* [Task objective]: Copy every one of the following rows word for word, leaving each one unchanged.

(Rows for locating words and elements)
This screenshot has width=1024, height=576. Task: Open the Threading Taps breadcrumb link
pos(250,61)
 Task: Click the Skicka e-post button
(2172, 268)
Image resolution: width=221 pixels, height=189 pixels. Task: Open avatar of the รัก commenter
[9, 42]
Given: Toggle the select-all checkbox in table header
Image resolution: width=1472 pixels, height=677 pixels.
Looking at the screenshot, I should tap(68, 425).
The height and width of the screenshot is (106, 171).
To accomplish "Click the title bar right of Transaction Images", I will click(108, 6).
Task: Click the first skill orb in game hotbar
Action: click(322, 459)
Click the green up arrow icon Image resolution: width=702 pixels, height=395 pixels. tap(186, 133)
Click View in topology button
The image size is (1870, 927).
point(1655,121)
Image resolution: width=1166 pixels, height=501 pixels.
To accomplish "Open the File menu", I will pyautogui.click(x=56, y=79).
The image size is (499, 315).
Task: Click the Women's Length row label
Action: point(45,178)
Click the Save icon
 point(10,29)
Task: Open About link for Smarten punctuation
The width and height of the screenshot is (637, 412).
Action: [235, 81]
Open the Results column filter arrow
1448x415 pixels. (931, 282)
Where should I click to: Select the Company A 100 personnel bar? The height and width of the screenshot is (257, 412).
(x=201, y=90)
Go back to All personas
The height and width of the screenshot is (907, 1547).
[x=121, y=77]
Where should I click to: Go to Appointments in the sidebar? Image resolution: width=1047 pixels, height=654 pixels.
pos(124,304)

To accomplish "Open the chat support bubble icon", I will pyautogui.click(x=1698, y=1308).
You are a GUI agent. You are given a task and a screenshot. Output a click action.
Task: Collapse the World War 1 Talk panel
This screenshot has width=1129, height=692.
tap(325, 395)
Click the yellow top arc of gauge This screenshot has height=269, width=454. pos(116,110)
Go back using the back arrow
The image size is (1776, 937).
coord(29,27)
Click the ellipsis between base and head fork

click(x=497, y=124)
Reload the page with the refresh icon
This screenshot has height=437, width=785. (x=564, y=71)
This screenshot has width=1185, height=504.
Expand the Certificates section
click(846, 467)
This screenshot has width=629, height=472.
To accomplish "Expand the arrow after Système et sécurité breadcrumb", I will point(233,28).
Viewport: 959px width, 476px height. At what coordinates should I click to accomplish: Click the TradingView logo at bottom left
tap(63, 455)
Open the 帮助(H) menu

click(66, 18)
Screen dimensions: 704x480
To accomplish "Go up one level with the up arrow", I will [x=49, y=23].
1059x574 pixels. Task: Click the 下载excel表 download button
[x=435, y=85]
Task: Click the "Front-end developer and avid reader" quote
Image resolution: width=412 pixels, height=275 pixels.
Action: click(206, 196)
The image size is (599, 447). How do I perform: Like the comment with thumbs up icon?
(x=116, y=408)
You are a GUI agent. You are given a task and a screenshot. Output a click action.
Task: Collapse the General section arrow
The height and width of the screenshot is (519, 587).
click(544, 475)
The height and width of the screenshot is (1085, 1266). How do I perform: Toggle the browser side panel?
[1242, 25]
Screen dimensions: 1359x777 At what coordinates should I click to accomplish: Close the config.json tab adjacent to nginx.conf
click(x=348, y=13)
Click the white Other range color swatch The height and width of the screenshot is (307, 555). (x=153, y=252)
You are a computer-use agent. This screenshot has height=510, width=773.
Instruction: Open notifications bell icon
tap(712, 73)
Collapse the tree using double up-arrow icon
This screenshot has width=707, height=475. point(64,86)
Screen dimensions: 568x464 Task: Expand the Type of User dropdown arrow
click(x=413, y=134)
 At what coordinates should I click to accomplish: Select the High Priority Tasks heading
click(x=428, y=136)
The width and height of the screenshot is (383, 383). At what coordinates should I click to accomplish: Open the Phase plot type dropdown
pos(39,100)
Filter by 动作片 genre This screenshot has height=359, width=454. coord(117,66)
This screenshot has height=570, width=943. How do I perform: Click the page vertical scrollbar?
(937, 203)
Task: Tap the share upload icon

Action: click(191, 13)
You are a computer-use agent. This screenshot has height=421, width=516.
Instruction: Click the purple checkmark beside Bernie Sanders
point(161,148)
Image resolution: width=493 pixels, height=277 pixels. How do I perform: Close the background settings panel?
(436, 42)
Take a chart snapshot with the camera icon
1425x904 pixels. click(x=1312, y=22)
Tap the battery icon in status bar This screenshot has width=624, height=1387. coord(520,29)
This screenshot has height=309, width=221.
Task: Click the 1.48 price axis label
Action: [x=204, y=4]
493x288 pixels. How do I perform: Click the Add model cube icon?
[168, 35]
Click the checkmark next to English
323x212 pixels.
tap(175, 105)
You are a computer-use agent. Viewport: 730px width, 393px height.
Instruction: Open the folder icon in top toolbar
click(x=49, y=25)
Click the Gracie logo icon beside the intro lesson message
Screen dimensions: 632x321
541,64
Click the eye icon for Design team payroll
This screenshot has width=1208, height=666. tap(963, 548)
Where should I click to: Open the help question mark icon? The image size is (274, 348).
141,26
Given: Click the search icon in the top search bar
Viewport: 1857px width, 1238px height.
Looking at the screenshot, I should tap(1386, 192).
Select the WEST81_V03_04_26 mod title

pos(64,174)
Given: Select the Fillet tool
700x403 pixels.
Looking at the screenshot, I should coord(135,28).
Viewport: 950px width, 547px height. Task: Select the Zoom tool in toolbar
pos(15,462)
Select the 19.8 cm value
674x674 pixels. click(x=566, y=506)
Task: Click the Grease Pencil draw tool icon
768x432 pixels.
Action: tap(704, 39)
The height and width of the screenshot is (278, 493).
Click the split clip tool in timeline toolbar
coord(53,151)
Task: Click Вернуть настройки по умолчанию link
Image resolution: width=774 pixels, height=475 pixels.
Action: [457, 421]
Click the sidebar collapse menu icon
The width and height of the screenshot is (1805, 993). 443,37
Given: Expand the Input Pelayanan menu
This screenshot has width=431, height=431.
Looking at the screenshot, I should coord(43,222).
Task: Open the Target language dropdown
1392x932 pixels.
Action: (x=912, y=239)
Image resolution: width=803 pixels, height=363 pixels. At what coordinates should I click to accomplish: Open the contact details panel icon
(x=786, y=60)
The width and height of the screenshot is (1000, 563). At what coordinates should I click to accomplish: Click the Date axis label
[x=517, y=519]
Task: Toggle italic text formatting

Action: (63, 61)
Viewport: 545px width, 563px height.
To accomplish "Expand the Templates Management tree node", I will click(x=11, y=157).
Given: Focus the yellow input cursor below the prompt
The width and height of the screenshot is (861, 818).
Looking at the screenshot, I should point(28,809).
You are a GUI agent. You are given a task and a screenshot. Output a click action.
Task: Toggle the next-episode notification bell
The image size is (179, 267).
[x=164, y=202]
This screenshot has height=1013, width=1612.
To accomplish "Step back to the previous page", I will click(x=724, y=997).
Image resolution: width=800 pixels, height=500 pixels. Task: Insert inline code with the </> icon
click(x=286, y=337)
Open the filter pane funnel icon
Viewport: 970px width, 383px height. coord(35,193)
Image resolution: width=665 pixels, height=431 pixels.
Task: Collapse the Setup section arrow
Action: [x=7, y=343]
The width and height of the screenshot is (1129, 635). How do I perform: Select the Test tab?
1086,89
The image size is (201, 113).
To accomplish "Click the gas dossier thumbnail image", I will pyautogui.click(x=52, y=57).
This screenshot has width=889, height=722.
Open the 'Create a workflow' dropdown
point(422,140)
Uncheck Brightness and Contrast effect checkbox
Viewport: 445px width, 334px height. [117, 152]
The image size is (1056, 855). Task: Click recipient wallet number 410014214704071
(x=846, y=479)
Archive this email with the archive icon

* [Finished exercise]:
This screenshot has width=1024, height=576. Task: Open the Threading Taps breadcrumb link
pos(250,61)
 Task: Click the Skicka e-post button
(2172, 268)
Image resolution: width=221 pixels, height=189 pixels. Task: Open avatar of the รัก commenter
[9, 42]
Given: Toggle the select-all checkbox in table header
Image resolution: width=1472 pixels, height=677 pixels.
Looking at the screenshot, I should tap(68, 425).
The height and width of the screenshot is (106, 171).
To accomplish "Click the title bar right of Transaction Images", I will click(108, 6).
Task: Click the first skill orb in game hotbar
Action: click(322, 459)
Click the green up arrow icon Image resolution: width=702 pixels, height=395 pixels. tap(186, 133)
Click View in topology button
The image size is (1870, 927).
point(1655,121)
Image resolution: width=1166 pixels, height=501 pixels.
To accomplish "Open the File menu", I will pyautogui.click(x=56, y=79).
The image size is (499, 315).
Task: Click the Women's Length row label
Action: point(45,178)
Click the Save icon
 point(10,29)
Task: Open About link for Smarten punctuation
The width and height of the screenshot is (637, 412).
Action: [235, 81]
Open the Results column filter arrow
1448x415 pixels. (931, 282)
Where should I click to: Select the Company A 100 personnel bar? The height and width of the screenshot is (257, 412).
(x=201, y=90)
Go back to All personas
The height and width of the screenshot is (907, 1547).
[x=121, y=77]
Where should I click to: Go to Appointments in the sidebar? Image resolution: width=1047 pixels, height=654 pixels.
pos(124,304)

To accomplish "Open the chat support bubble icon", I will pyautogui.click(x=1698, y=1308).
You are a GUI agent. You are given a task and a screenshot. Output a click action.
Task: Collapse the World War 1 Talk panel
This screenshot has width=1129, height=692.
tap(325, 395)
Click the yellow top arc of gauge This screenshot has height=269, width=454. pos(116,110)
Go back using the back arrow
The image size is (1776, 937).
coord(29,27)
Click the ellipsis between base and head fork

click(x=497, y=124)
Reload the page with the refresh icon
This screenshot has height=437, width=785. (x=564, y=71)
This screenshot has width=1185, height=504.
Expand the Certificates section
click(846, 467)
This screenshot has width=629, height=472.
To accomplish "Expand the arrow after Système et sécurité breadcrumb", I will point(233,28).
Viewport: 959px width, 476px height. At what coordinates should I click to accomplish: Click the TradingView logo at bottom left
tap(63, 455)
Open the 帮助(H) menu

click(66, 18)
Screen dimensions: 704x480
To accomplish "Go up one level with the up arrow", I will [x=49, y=23].
1059x574 pixels. Task: Click the 下载excel表 download button
[x=435, y=85]
Task: Click the "Front-end developer and avid reader" quote
Image resolution: width=412 pixels, height=275 pixels.
Action: click(206, 196)
The image size is (599, 447). How do I perform: Like the comment with thumbs up icon?
(x=116, y=408)
You are a GUI agent. You are given a task and a screenshot. Output a click action.
Task: Collapse the General section arrow
The height and width of the screenshot is (519, 587).
click(544, 475)
The height and width of the screenshot is (1085, 1266). How do I perform: Toggle the browser side panel?
[1242, 25]
Screen dimensions: 1359x777 At what coordinates should I click to accomplish: Close the config.json tab adjacent to nginx.conf
click(x=348, y=13)
Click the white Other range color swatch The height and width of the screenshot is (307, 555). (x=153, y=252)
You are a computer-use agent. This screenshot has height=510, width=773.
Instruction: Open notifications bell icon
tap(712, 73)
Collapse the tree using double up-arrow icon
This screenshot has width=707, height=475. point(64,86)
Screen dimensions: 568x464 Task: Expand the Type of User dropdown arrow
click(x=413, y=134)
 At what coordinates should I click to accomplish: Select the High Priority Tasks heading
click(x=428, y=136)
The width and height of the screenshot is (383, 383). At what coordinates should I click to accomplish: Open the Phase plot type dropdown
pos(39,100)
Filter by 动作片 genre This screenshot has height=359, width=454. coord(117,66)
This screenshot has height=570, width=943. How do I perform: Click the page vertical scrollbar?
(937, 203)
Task: Tap the share upload icon

Action: click(191, 13)
You are a computer-use agent. This screenshot has height=421, width=516.
Instruction: Click the purple checkmark beside Bernie Sanders
point(161,148)
Image resolution: width=493 pixels, height=277 pixels. How do I perform: Close the background settings panel?
(436, 42)
Take a chart snapshot with the camera icon
1425x904 pixels. click(x=1312, y=22)
Tap the battery icon in status bar This screenshot has width=624, height=1387. coord(520,29)
This screenshot has height=309, width=221.
Task: Click the 1.48 price axis label
Action: [x=204, y=4]
493x288 pixels. How do I perform: Click the Add model cube icon?
[168, 35]
Click the checkmark next to English
323x212 pixels.
tap(175, 105)
You are a computer-use agent. Viewport: 730px width, 393px height.
Instruction: Open the folder icon in top toolbar
click(x=49, y=25)
Click the Gracie logo icon beside the intro lesson message
Screen dimensions: 632x321
541,64
Click the eye icon for Design team payroll
This screenshot has width=1208, height=666. tap(963, 548)
Where should I click to: Open the help question mark icon? The image size is (274, 348).
141,26
Given: Click the search icon in the top search bar
Viewport: 1857px width, 1238px height.
Looking at the screenshot, I should tap(1386, 192).
Select the WEST81_V03_04_26 mod title

pos(64,174)
Given: Select the Fillet tool
700x403 pixels.
Looking at the screenshot, I should coord(135,28).
Viewport: 950px width, 547px height. Task: Select the Zoom tool in toolbar
pos(15,462)
Select the 19.8 cm value
674x674 pixels. click(x=566, y=506)
Task: Click the Grease Pencil draw tool icon
768x432 pixels.
Action: tap(704, 39)
The height and width of the screenshot is (278, 493).
Click the split clip tool in timeline toolbar
coord(53,151)
Task: Click Вернуть настройки по умолчанию link
Image resolution: width=774 pixels, height=475 pixels.
Action: [457, 421]
Click the sidebar collapse menu icon
The width and height of the screenshot is (1805, 993). 443,37
Given: Expand the Input Pelayanan menu
This screenshot has width=431, height=431.
Looking at the screenshot, I should coord(43,222).
Task: Open the Target language dropdown
1392x932 pixels.
Action: (x=912, y=239)
Image resolution: width=803 pixels, height=363 pixels. At what coordinates should I click to accomplish: Open the contact details panel icon
(x=786, y=60)
The width and height of the screenshot is (1000, 563). At what coordinates should I click to accomplish: Click the Date axis label
[x=517, y=519]
Task: Toggle italic text formatting

Action: (63, 61)
Viewport: 545px width, 563px height.
To accomplish "Expand the Templates Management tree node", I will click(x=11, y=157).
Given: Focus the yellow input cursor below the prompt
The width and height of the screenshot is (861, 818).
Looking at the screenshot, I should point(28,809).
You are a GUI agent. You are given a task and a screenshot. Output a click action.
Task: Toggle the next-episode notification bell
The image size is (179, 267).
[x=164, y=202]
This screenshot has height=1013, width=1612.
To accomplish "Step back to the previous page", I will click(x=724, y=997).
Image resolution: width=800 pixels, height=500 pixels. Task: Insert inline code with the </> icon
click(x=286, y=337)
Open the filter pane funnel icon
Viewport: 970px width, 383px height. coord(35,193)
Image resolution: width=665 pixels, height=431 pixels.
Task: Collapse the Setup section arrow
Action: [x=7, y=343]
The width and height of the screenshot is (1129, 635). How do I perform: Select the Test tab?
1086,89
The image size is (201, 113).
To accomplish "Click the gas dossier thumbnail image", I will pyautogui.click(x=52, y=57).
This screenshot has width=889, height=722.
Open the 'Create a workflow' dropdown
point(422,140)
Uncheck Brightness and Contrast effect checkbox
Viewport: 445px width, 334px height. [117, 152]
The image size is (1056, 855). Task: Click recipient wallet number 410014214704071
(x=846, y=479)
Archive this email with the archive icon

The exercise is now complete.